Tepat hari Kamis, 7 Oktober 2021, Kursani Sitorus melakukan tindakan melawan hukum. “Kali ini dia datang bersama Kepala Desa Tangga Batu I Junner Sitorus. Mereka memasang spanduk kepemilikan atas tanah dilokasi objek yang dimaksud. Lalu saya membuat laporan pengaduan ke Kantor Desa dan Kecamatan namun tidak mendapat solusi, begitu juga halnya dengan Polres Toba. Hingga akhirnya, saya melaporkan kasus ini ke Polda Sumut sesuai dengan bukti Laporan Polisi Nomor : LP/B/1653/X/2021/SPKT/POLDA SUMATERA UTARA, tanggal, 26 Oktober 2021,” jelasnya.

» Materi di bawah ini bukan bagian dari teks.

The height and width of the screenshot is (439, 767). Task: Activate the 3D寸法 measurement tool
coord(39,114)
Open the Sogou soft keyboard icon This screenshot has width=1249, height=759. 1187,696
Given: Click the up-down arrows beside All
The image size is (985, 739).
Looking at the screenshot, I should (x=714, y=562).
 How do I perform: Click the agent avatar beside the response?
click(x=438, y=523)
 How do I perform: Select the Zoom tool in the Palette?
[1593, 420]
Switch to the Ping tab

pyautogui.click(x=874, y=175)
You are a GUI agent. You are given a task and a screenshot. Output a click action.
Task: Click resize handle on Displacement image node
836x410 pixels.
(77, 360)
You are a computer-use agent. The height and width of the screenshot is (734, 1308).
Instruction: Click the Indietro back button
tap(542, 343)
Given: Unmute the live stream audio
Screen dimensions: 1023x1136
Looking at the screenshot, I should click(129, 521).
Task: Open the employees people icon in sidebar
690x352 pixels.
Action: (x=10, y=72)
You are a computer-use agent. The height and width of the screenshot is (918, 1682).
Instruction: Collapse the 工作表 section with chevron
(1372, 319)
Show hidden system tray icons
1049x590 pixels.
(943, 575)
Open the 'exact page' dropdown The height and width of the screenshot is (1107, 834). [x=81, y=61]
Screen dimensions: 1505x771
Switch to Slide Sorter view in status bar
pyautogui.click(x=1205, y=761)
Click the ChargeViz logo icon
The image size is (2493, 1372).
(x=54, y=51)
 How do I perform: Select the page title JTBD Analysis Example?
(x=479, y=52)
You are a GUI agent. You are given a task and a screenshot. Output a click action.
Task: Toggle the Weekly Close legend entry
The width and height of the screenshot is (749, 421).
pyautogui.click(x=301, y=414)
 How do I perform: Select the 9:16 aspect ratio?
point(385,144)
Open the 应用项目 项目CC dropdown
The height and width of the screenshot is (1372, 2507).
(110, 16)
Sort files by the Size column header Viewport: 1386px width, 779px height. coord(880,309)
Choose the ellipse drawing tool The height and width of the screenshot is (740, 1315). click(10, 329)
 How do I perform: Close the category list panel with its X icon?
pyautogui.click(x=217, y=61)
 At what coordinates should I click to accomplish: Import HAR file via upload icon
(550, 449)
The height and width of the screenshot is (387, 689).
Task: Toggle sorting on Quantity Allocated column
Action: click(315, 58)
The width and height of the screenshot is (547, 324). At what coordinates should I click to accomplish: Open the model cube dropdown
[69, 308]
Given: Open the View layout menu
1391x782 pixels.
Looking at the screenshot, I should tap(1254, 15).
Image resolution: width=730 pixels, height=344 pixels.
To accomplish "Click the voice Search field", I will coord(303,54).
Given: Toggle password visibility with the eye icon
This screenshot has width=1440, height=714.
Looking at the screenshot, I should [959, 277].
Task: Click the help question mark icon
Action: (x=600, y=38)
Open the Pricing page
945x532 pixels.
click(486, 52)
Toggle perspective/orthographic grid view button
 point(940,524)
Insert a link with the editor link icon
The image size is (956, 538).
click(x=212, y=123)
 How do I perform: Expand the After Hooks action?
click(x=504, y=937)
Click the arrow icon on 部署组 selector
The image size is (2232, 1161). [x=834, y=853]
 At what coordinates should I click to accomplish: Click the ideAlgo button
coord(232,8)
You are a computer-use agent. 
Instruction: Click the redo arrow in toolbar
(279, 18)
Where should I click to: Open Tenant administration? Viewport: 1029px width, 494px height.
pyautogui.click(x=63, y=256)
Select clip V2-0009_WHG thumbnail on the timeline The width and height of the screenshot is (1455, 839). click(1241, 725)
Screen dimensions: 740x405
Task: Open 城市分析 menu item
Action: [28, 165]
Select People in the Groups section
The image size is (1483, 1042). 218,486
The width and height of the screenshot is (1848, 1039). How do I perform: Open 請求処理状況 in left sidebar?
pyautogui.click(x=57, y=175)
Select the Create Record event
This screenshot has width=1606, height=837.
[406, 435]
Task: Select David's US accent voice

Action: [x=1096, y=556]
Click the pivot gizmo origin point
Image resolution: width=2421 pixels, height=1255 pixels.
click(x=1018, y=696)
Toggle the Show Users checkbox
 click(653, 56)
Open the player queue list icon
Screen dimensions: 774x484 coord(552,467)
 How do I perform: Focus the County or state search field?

Ditanyakan apa harapannya terkait kasus penyerobotan tanah seluas 17.630m2 di Huta Nagodang tersebut ?. “Saya minta hukum ditegakkan seadil-adilnya, serta berharap kepada Bapak Kapolda agar merespon kasus ini sehingga tidak terjadi kelalaian dalam penegakkan hukum,” pungkas Sabar penuh harap. (Ayu)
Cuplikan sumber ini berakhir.